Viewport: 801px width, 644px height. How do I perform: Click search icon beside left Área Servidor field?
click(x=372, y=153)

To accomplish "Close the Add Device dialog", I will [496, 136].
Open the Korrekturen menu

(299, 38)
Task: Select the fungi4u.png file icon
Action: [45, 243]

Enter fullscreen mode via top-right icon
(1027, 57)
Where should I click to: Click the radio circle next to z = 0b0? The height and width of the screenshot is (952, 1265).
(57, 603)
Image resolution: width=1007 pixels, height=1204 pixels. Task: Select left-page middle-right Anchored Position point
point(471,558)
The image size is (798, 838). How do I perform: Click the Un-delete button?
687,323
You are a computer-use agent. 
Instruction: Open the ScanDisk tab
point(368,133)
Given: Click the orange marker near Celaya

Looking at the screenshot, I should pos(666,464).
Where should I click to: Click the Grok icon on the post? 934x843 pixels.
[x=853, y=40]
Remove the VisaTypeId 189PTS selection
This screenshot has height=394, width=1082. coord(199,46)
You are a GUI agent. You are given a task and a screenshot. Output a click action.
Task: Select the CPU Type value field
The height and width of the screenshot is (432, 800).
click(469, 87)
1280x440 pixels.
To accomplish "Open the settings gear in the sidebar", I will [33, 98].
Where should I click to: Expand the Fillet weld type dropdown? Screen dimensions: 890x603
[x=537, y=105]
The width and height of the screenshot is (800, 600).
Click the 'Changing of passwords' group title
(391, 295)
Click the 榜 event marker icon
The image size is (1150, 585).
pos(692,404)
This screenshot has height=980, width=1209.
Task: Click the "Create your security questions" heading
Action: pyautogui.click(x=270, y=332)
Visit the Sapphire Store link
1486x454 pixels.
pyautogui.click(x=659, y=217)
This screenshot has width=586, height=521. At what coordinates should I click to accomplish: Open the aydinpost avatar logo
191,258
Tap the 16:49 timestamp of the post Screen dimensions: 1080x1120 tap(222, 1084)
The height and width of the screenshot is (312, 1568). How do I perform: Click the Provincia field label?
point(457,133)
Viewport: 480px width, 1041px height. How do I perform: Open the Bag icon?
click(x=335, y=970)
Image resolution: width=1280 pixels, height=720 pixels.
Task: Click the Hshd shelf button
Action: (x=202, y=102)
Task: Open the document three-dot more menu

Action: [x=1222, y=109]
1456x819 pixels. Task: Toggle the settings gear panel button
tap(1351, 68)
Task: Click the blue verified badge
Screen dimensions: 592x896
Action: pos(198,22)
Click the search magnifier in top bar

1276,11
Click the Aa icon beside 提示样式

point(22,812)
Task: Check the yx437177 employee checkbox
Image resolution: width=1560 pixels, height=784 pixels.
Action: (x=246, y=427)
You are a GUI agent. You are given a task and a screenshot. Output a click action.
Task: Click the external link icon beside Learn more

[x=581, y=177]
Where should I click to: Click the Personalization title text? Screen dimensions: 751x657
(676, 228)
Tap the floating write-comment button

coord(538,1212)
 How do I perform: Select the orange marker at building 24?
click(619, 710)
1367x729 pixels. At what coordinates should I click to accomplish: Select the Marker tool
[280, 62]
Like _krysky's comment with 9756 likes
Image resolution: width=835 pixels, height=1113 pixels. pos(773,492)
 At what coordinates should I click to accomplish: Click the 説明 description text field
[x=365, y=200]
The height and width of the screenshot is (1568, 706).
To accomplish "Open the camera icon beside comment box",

────────────────────

The task: Copy out the records once more, with nothing altered.

Solution below:
Viewport: 801px width, 644px height. How do I perform: Click search icon beside left Área Servidor field?
click(x=372, y=153)

To accomplish "Close the Add Device dialog", I will [496, 136].
Open the Korrekturen menu

(299, 38)
Task: Select the fungi4u.png file icon
Action: [45, 243]

Enter fullscreen mode via top-right icon
(1027, 57)
Where should I click to: Click the radio circle next to z = 0b0? The height and width of the screenshot is (952, 1265).
(57, 603)
Image resolution: width=1007 pixels, height=1204 pixels. Task: Select left-page middle-right Anchored Position point
point(471,558)
The image size is (798, 838). How do I perform: Click the Un-delete button?
687,323
You are a computer-use agent. 
Instruction: Open the ScanDisk tab
point(368,133)
Given: Click the orange marker near Celaya

Looking at the screenshot, I should pos(666,464).
Where should I click to: Click the Grok icon on the post? 934x843 pixels.
[x=853, y=40]
Remove the VisaTypeId 189PTS selection
This screenshot has height=394, width=1082. coord(199,46)
You are a GUI agent. You are given a task and a screenshot. Output a click action.
Task: Select the CPU Type value field
The height and width of the screenshot is (432, 800).
click(469, 87)
1280x440 pixels.
To accomplish "Open the settings gear in the sidebar", I will [33, 98].
Where should I click to: Expand the Fillet weld type dropdown? Screen dimensions: 890x603
[x=537, y=105]
The width and height of the screenshot is (800, 600).
Click the 'Changing of passwords' group title
(391, 295)
Click the 榜 event marker icon
The image size is (1150, 585).
pos(692,404)
This screenshot has height=980, width=1209.
Task: Click the "Create your security questions" heading
Action: pyautogui.click(x=270, y=332)
Visit the Sapphire Store link
1486x454 pixels.
pyautogui.click(x=659, y=217)
This screenshot has width=586, height=521. At what coordinates should I click to accomplish: Open the aydinpost avatar logo
191,258
Tap the 16:49 timestamp of the post Screen dimensions: 1080x1120 tap(222, 1084)
The height and width of the screenshot is (312, 1568). How do I perform: Click the Provincia field label?
point(457,133)
Viewport: 480px width, 1041px height. How do I perform: Open the Bag icon?
click(x=335, y=970)
Image resolution: width=1280 pixels, height=720 pixels.
Task: Click the Hshd shelf button
Action: (x=202, y=102)
Task: Open the document three-dot more menu

Action: [x=1222, y=109]
1456x819 pixels. Task: Toggle the settings gear panel button
tap(1351, 68)
Task: Click the blue verified badge
Screen dimensions: 592x896
Action: pos(198,22)
Click the search magnifier in top bar

1276,11
Click the Aa icon beside 提示样式

point(22,812)
Task: Check the yx437177 employee checkbox
Image resolution: width=1560 pixels, height=784 pixels.
Action: (x=246, y=427)
You are a GUI agent. You are given a task and a screenshot. Output a click action.
Task: Click the external link icon beside Learn more

[x=581, y=177]
Where should I click to: Click the Personalization title text? Screen dimensions: 751x657
(676, 228)
Tap the floating write-comment button

coord(538,1212)
 How do I perform: Select the orange marker at building 24?
click(619, 710)
1367x729 pixels. At what coordinates should I click to accomplish: Select the Marker tool
[280, 62]
Like _krysky's comment with 9756 likes
Image resolution: width=835 pixels, height=1113 pixels. pos(773,492)
 At what coordinates should I click to accomplish: Click the 説明 description text field
[x=365, y=200]
The height and width of the screenshot is (1568, 706).
To accomplish "Open the camera icon beside comment box",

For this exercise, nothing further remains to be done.